>> begin

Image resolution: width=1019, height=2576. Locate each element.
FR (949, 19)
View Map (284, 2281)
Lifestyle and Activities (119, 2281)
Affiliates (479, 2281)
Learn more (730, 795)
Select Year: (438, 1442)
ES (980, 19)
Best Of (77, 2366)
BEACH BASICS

>> end

Rewrite the records above, replacing "View Map" with "Open Map" wherever it occurs and leaving every other line and character the same.

# RESULT OF THIS TASK
Image resolution: width=1019, height=2576. Locate each element.
FR (949, 19)
Open Map (284, 2281)
Lifestyle and Activities (119, 2281)
Affiliates (479, 2281)
Learn more (730, 795)
Select Year: (438, 1442)
ES (980, 19)
Best Of (77, 2366)
BEACH BASICS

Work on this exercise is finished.